Titel: Die vierte Zeugin Kostenlos Bücher Online Lesen
Autoren: Tanja u.a. Kinkel , Oliver Pötzsch , Martina André , Peter Prange , Titus Müller , Heike Koschyk , Lena Falkenhagen , Alf Leue , Caren Benedikt , Ulf Schiewe , Marlene Klaus , Katrin Burseg
Vom Netzwerk:
Natürlich hätte sie auch einen Pferdewagen nehmen können, doch davon hatte Augustin ihr abgeraten. »Es ist besser, Ihr gebt Euch bescheiden«, hatte er ihr erklärt. »Jeder soll sehen, dass Ihr eine bedauernswerte Frau seid, die nach dem Tod ihres Mannes vollkommen auf sich allein gestellt ist. Nur wenn Ihr das Gericht mit Eurer Aussage ein für alle Mal davon überzeugen könnt, dass Ihr unter der Knute Eures Gatten gestanden habt, wird man Euch Glauben schenken, ganz gleich, welchen Eindruck Eure Cousine von Euch zu vermitteln suchte. Ihr müsst beschwören, dass ihr mit seinen Geschäften überhaupt nichts zu schaffen hattet und dass Ihr zur Unterschrift gezwungen wurdet!«
    Schweren Herzens erreichten sie schließlich den Domhof. Vor dem Hauptgerichtsgebäude hatten sich an die einhundert Menschen aller Stände versammelt, bereit, dem Verlauf der Gerichtsverhandlung wie einem spannenden Puppentheater zu folgen.

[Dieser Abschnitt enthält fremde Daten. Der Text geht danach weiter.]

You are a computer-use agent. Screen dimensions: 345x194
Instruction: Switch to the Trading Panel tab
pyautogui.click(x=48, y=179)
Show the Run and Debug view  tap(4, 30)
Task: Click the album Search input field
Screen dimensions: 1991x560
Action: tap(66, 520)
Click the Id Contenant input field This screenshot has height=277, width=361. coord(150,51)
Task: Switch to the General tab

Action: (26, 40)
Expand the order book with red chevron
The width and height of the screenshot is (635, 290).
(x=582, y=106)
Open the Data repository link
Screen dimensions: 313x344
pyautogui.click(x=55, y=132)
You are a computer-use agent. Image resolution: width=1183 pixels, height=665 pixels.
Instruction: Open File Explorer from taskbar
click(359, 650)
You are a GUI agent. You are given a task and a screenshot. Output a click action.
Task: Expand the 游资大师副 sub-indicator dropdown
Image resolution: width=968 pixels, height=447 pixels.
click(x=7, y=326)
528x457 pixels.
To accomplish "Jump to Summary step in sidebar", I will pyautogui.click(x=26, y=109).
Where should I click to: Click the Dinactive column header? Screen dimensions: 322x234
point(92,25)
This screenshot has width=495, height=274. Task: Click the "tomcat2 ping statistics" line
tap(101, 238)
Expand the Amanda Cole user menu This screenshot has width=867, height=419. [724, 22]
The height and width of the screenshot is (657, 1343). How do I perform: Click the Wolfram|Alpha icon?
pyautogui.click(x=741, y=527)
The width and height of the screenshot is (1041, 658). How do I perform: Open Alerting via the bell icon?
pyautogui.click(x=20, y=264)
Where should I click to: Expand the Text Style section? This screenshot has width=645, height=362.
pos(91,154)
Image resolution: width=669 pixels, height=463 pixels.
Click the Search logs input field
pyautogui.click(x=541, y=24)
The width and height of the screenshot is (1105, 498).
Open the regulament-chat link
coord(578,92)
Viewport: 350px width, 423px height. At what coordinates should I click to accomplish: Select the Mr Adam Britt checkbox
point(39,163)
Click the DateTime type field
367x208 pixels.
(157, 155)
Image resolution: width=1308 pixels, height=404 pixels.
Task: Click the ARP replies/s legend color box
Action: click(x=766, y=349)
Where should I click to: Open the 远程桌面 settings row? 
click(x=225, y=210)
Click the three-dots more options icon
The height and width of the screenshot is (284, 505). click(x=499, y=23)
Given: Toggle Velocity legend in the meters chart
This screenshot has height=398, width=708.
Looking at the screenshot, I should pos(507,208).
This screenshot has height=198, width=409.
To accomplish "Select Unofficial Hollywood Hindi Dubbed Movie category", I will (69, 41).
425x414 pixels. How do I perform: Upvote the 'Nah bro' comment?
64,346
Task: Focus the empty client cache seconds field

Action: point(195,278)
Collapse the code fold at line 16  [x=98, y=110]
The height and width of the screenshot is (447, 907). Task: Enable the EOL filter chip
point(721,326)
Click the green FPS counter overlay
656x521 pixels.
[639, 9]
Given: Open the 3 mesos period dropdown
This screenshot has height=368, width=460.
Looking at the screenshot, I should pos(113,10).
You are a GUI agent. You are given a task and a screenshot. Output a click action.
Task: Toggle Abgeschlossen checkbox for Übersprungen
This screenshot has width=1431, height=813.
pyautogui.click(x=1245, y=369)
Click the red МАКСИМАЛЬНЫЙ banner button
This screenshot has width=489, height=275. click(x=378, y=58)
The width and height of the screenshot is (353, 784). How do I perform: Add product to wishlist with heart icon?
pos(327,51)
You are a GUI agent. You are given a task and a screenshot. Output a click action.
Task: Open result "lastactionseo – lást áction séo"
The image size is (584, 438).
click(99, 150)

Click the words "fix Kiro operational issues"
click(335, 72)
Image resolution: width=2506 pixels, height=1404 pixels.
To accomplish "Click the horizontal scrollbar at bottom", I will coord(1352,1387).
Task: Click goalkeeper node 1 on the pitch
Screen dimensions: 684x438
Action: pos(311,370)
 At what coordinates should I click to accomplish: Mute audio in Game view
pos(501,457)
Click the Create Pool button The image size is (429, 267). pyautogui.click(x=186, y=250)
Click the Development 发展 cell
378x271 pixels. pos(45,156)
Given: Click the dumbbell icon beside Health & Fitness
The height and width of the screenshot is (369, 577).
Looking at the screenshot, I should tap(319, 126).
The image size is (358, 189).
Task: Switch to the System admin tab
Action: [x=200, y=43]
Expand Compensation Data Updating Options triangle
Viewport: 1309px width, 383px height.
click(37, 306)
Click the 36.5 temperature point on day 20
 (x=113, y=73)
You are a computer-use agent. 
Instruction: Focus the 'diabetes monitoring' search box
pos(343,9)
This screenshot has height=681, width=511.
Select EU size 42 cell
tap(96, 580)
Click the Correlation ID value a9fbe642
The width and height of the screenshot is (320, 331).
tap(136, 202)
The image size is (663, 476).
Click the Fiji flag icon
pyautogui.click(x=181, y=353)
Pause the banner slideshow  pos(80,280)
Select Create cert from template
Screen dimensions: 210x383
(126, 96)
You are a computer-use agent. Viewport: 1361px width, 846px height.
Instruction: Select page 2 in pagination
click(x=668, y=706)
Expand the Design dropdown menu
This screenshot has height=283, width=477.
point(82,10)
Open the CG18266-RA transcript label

    Manche riefen ihr Mut zu, andere erhoben die Fäuste. Agnes ging mit gesenktem Kopf durch das aufgeheizte Publikum wie durch ein Spalier hindurch.
    Vor dem breiten, spitz zulaufenden Eingangstor standen wie immer Wachen mit langen Hellebarden, blank polierten Helmen und Brustpanzern, um den ordnungsgemäßen Ablauf der Verhandlung sicherzustellen.
    Augustin von Küffen, der die Vorhut übernommen hatte, sorgte dafür, dass Agnes unbehelligt in den Gerichtssaal gelangte, indem er ihr seine warme Hand in den Rücken legte und sie sanft voranschob.
    Kaum dass Agnes auf der ihr zugedachten Holzbank Platz genommen hatte, zogen die übrigen Beteiligten ein.
    Agnes fühlte sich mit einem Mal tatsächlich wie in einem Theaterstück.
    Augustin von Küffen setze sich mit bedauerndem Blick in die Reihen des Volkes, während der Advokat Mathis von Homburg neben Agnes Platz nahm und sie nur flüchtig grüßte. Als nächste erschienen die Schöffen und dann Charmans Rechtsbeistand, Helmbert Bellendorf. Nur Richard Charman selbst war weit und breit nicht zu sehen. Agnes, die sich am meisten vor einer erneuten Begegnung mit ihm gefürchtet hatte, schaute sich überrascht um.
    »Wo ist Charman?«, fragte sie schließlich Mathis von Homburg.
    »Ich habe gehört, er sei überstürzt nach London zurückgekehrt«, murmelte dieser.
    »Was hat das zu bedeuten? Ist er etwa geflohen, um einem Mordprozess zu entgehen?«
    »Ich weiß es nicht«, gab von Homburg mit einem Stirnrunzeln zurück.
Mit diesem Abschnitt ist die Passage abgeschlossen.